Father, son guilty in theft of gun

Published 1:49 am Thursday, August 30, 2018

DA says prior records means pair could get life sentences

A Covington County jury spent less than an hour deliberating before finding Donovan Kirk Spenard, 52, of Andalusia, and his son, Joseph Spenard, 25, also of Andalusia, guilty of Theft of Property I.

According to a press release from the Covington County District Attorney’s office, the two men were arrested by the Andalusia Police Department for the 2015 theft of a gun at 223 Walker Avenue in Andalusia.

District Attorney Walt Merrell prosecuted the case. David Baker of Opp represented Kirk Spenard and Benton Persons of Andalusia represented Joseph Spenard.

During the two-day trial, the state called four eye witnesses, all of whom were at the house on Walker Avenue when the theft occurred. Each testified that the victim, Tom Crowell, had purchased a gun from a third party. The evidence showed that Kirk Spenard made contact with Crowell to purchase the gun, alleging it had been stolen from his friend. Crowell agreed to meet Spenard and try to “right the wrong” because, as Crowell indicated in his testimony, if the gun was stolen he wanted to get it back to its rightful owner.

On October 10, 2015, the two Spenards arrived at the Walker Avenue residence under the pretense of buying the gun. The testimony revealed that shortly after their arrival, Joseph Spenard grabbed the gun and fled from the residence. The elder Spenard remained at the residence momentarily, blocking the door to prevent anyone from pursuing his son, and then warned the witnesses, “Let this be a lesson to you. And if we see each other after this, I might give you a head nod, but we don’t know each other.”

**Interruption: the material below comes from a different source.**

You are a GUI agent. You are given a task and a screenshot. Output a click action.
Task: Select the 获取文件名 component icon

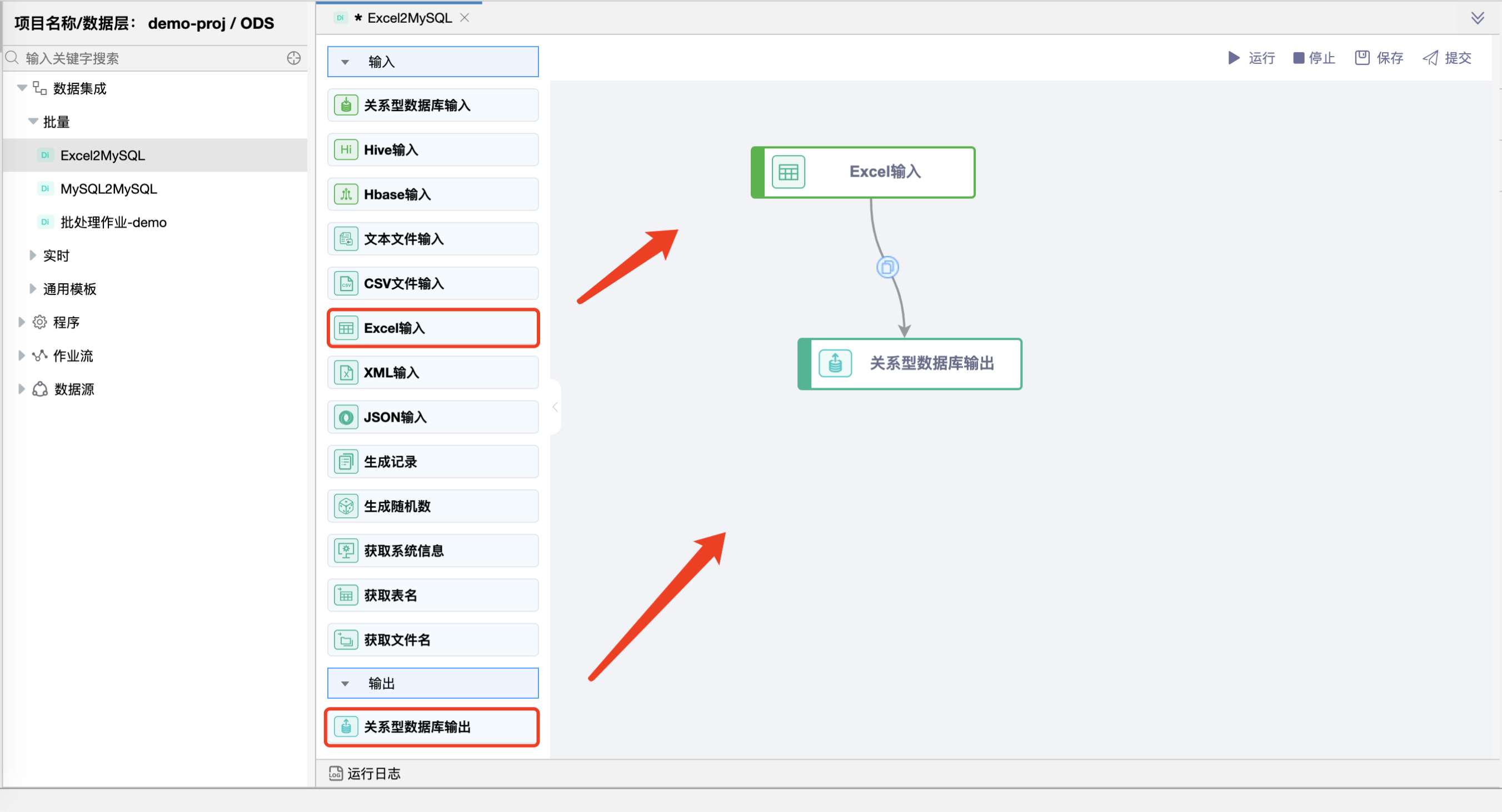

After the jury found the defendants guilty, Circuit Judge Lex Short reconvened the jury for them to determine if there were aggravating factors that would allow the judge to exceed the sentencing requirements set forth by the Alabama Prison Reform Act.

Theft of Property I is a Class B felony normally punishable by 2 to 20 years in prison for a first time offense.

However, because of the limitations imposed by the Prison Reform Act, the judge would have been limited to a maximum of five years and one month for Kirk Spenard, and a maximum of nine years and seven months for Joseph Spenard, Merrell said.

“The jury found both aggravating factors do apply, and now, because these men both have considerable criminal records, the judge is free to sentence each of them to something much more significant if he so chooses.”

Because of their prior felony convictions, both men now face up to life in prison. Sentencing is set for October 17, 2018.